» **ASSIGNED TASK**
Scan the entries below for the word "Given". Copy out every line in which it occurs.

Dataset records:
○ ○ ○ ○ ○ ○ ○

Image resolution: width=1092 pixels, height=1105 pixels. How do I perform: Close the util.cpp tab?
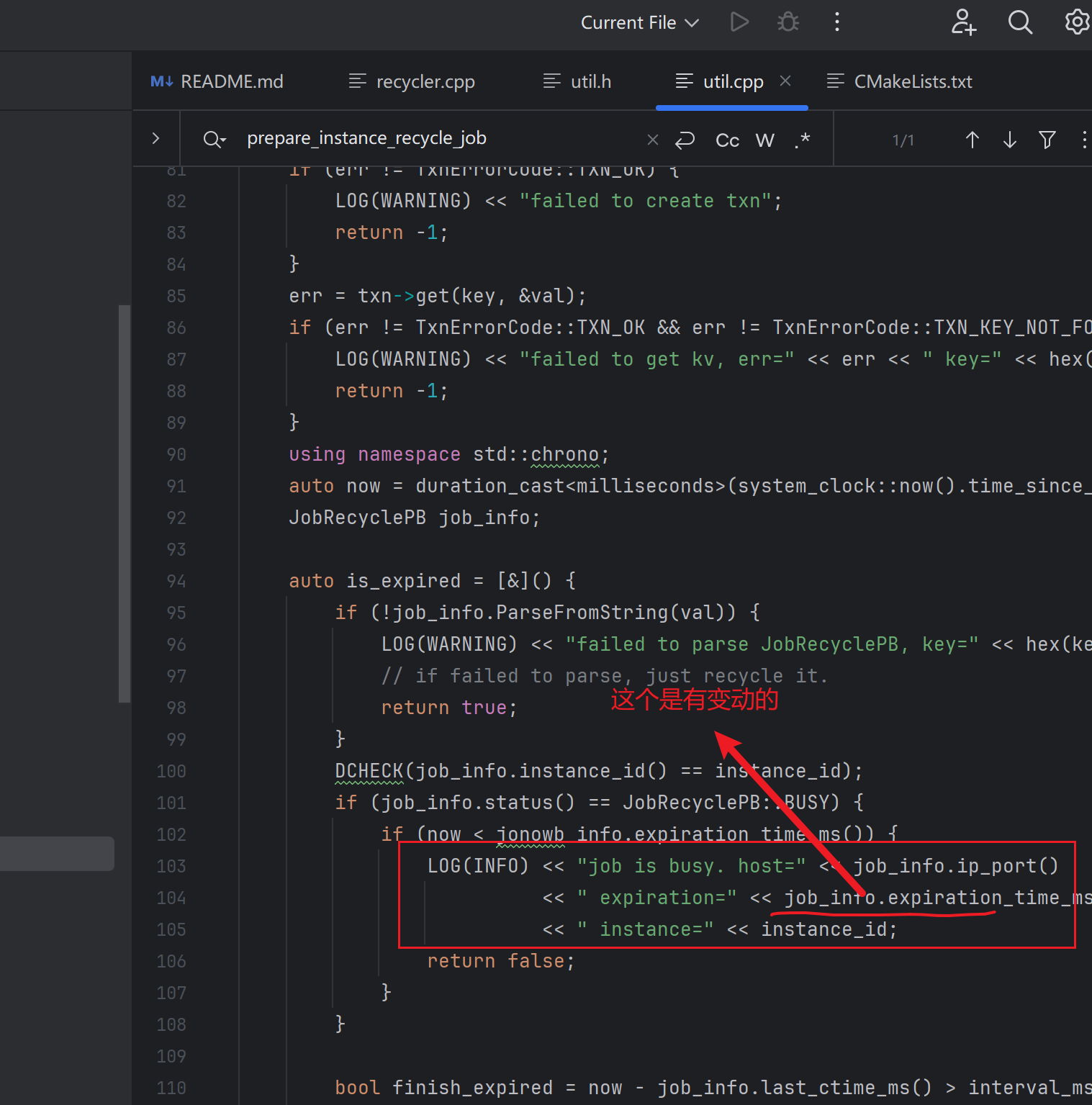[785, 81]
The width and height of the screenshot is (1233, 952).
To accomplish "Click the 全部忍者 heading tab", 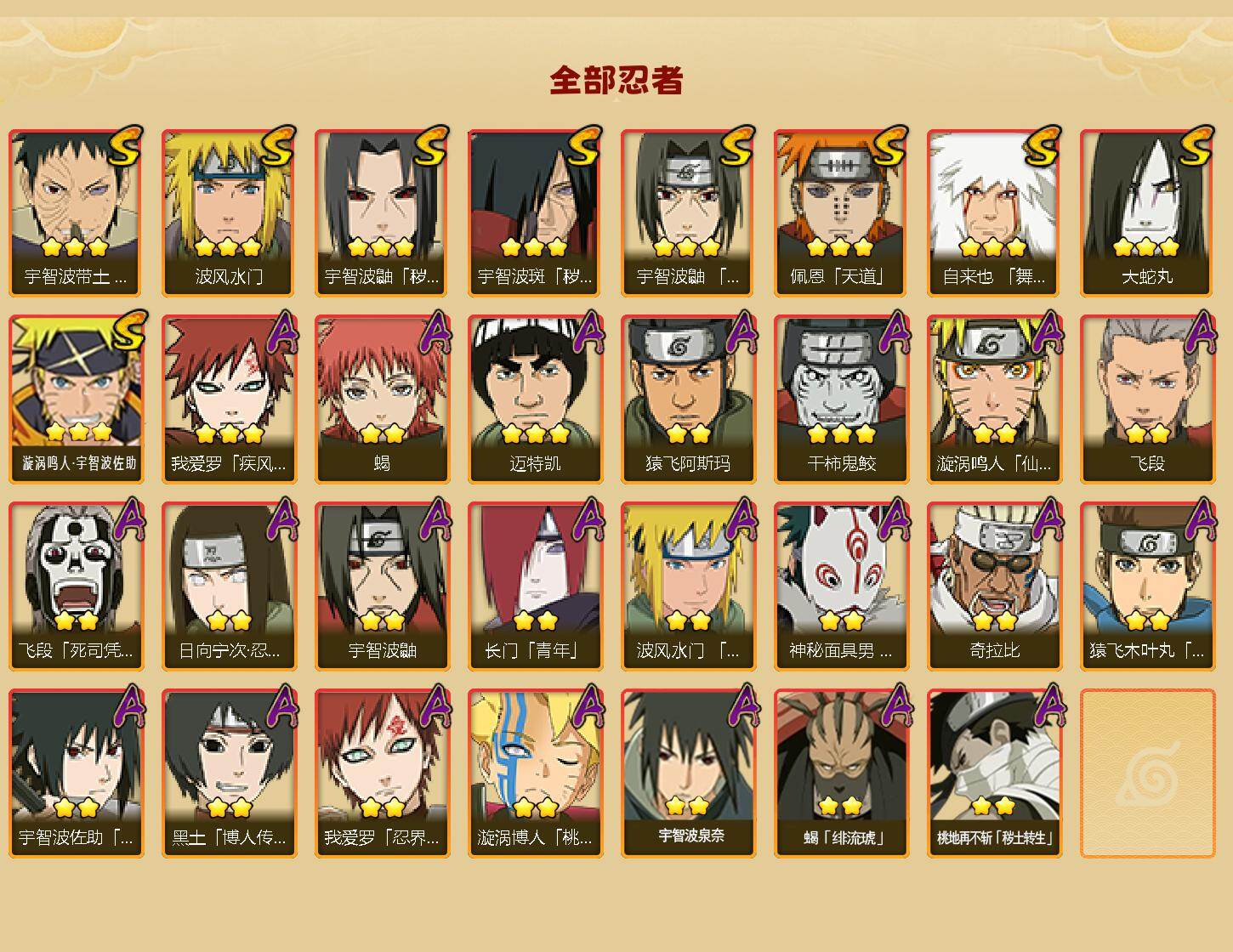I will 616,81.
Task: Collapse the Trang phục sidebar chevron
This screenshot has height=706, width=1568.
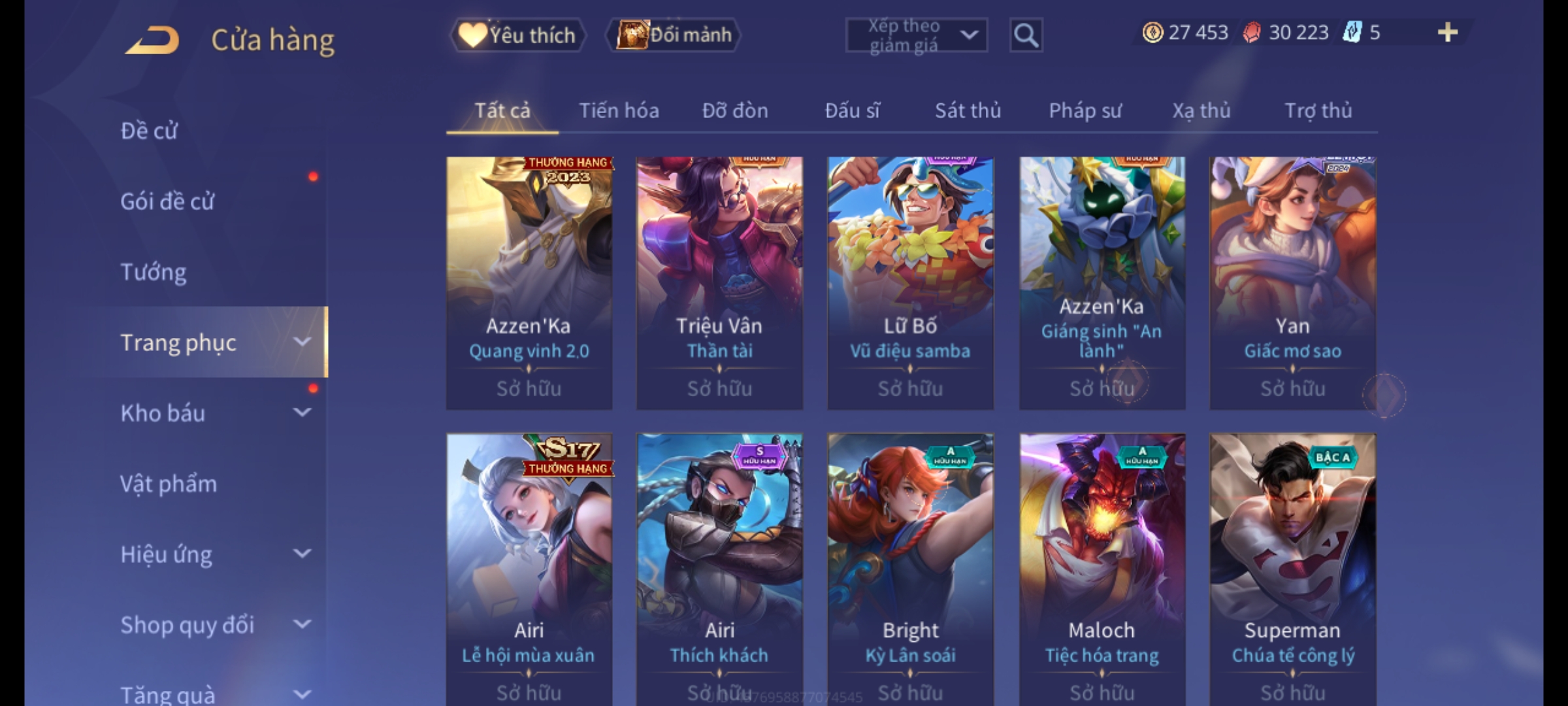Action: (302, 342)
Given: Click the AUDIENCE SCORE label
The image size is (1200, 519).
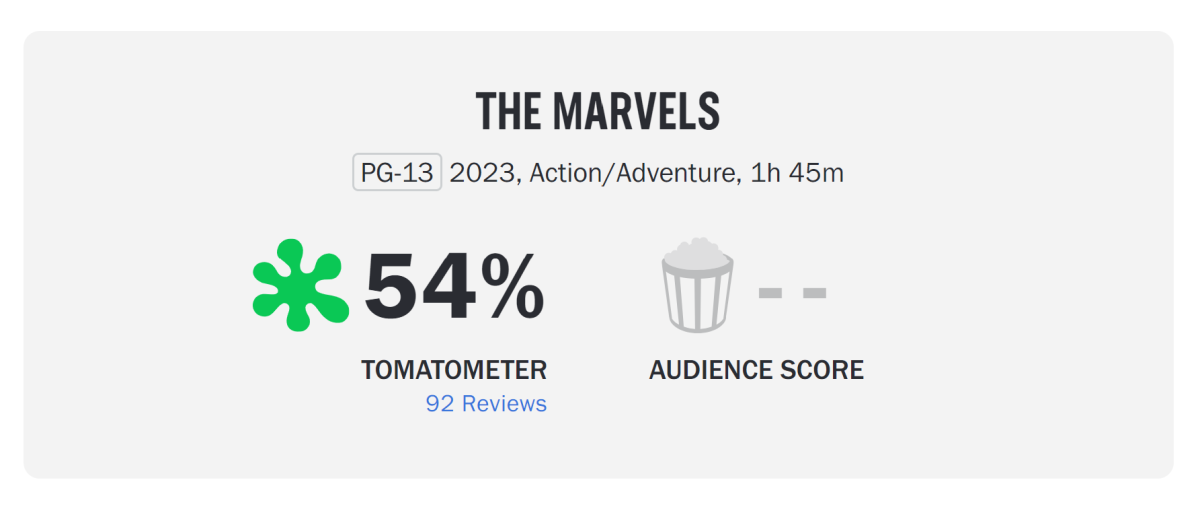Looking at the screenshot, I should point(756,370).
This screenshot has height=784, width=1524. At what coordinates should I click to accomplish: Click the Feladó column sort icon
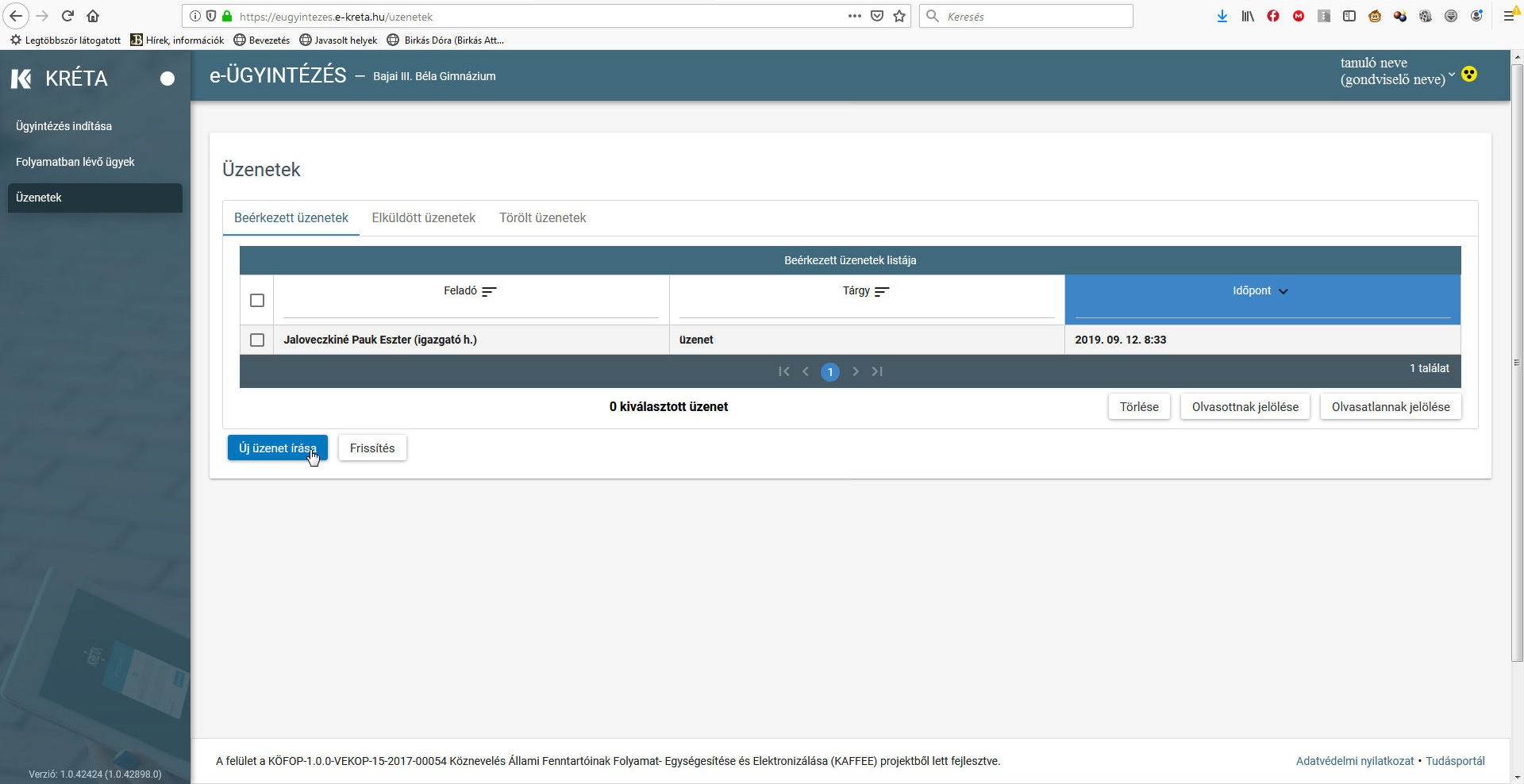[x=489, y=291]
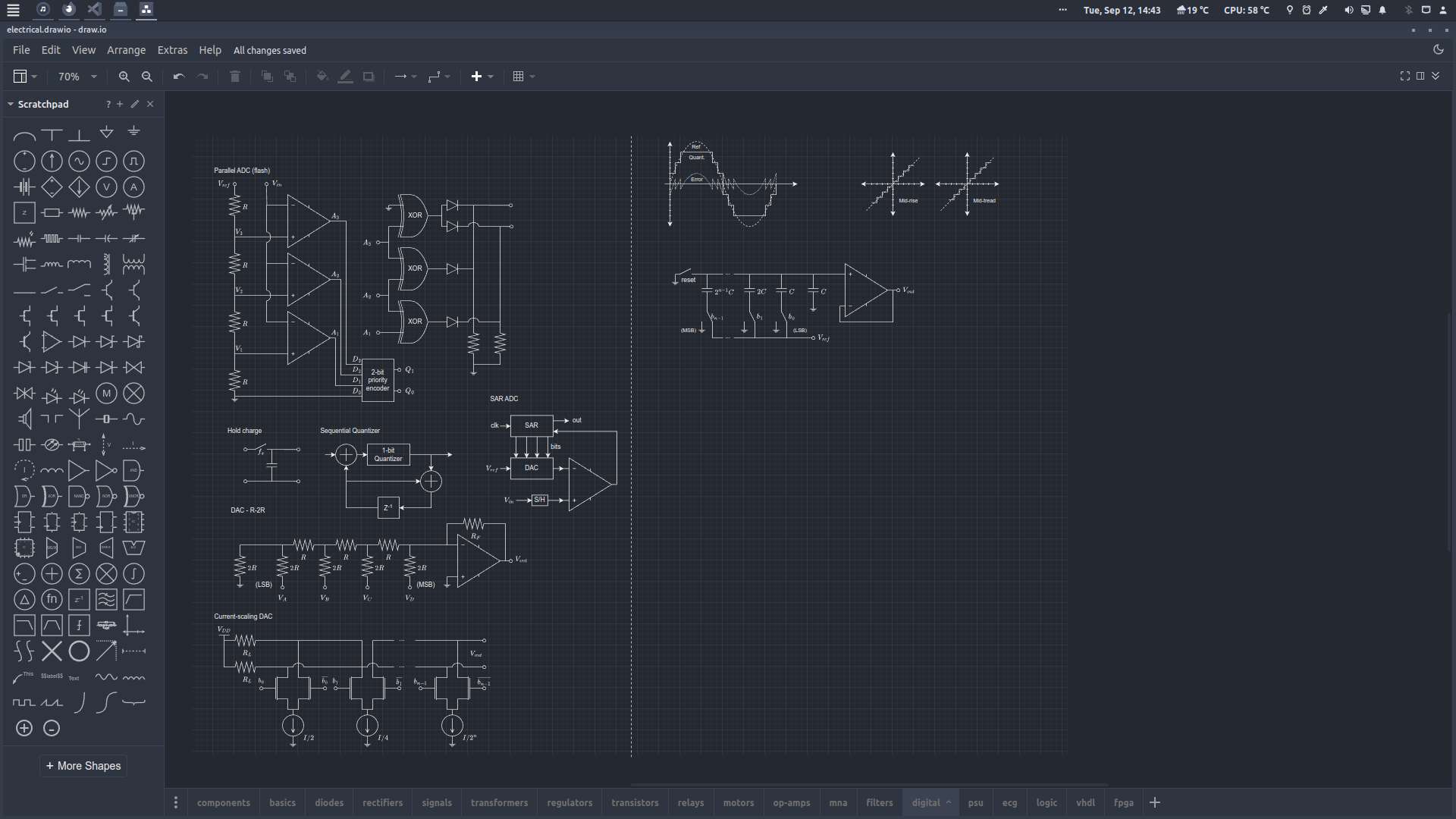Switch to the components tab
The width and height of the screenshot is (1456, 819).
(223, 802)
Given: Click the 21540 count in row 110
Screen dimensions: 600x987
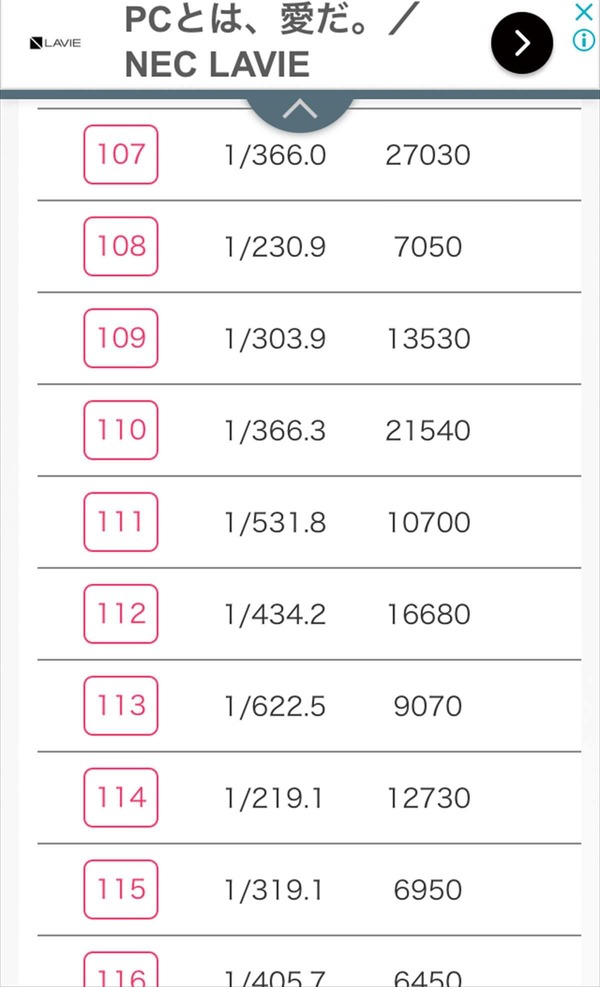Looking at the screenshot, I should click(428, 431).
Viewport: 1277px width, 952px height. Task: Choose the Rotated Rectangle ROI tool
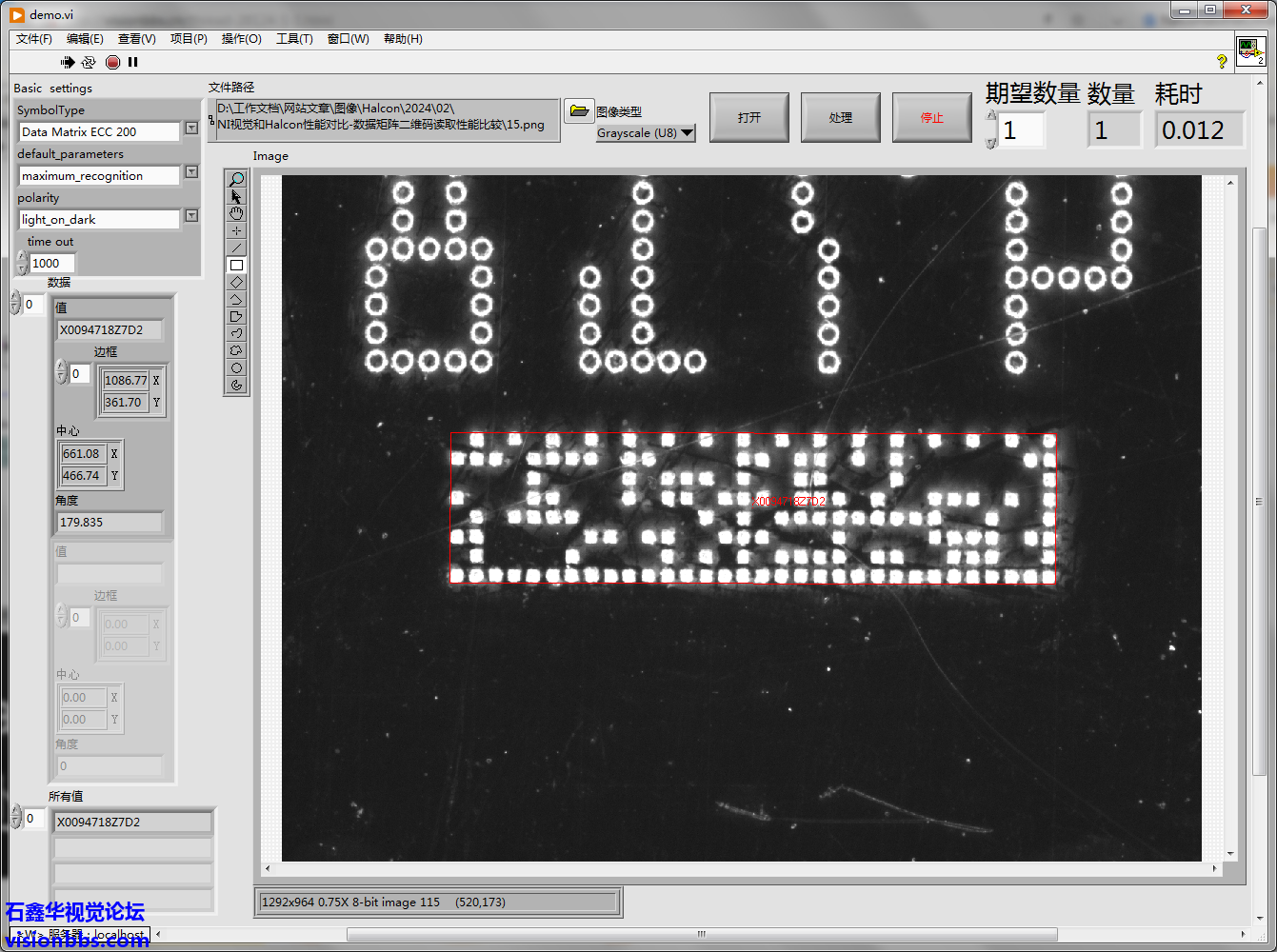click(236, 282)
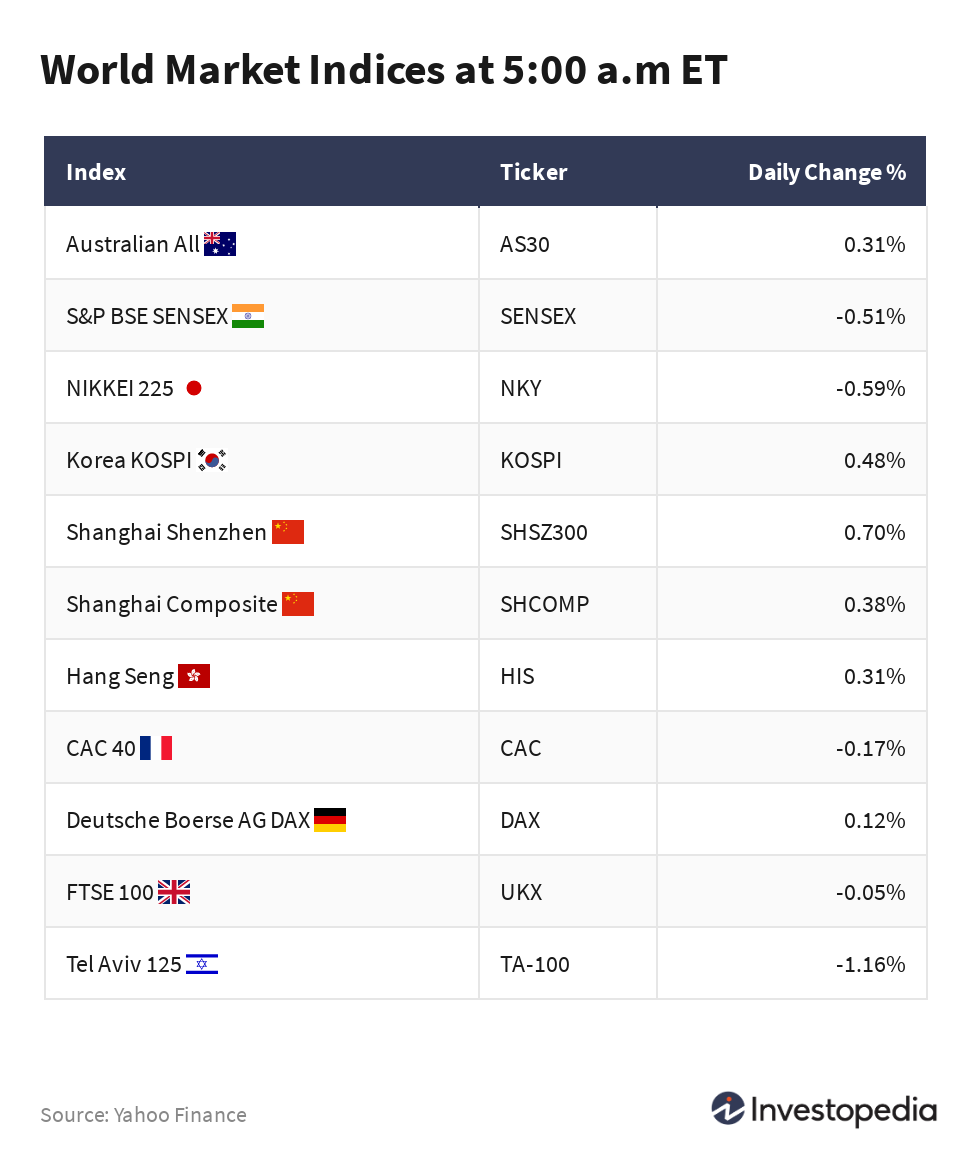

○ ○ ○ ○ ○ ○ ○

» **EXERCISE SOLUTION**
Given: Click the AUDIENCE SCORE label
Given: Click the 21540 count in row 110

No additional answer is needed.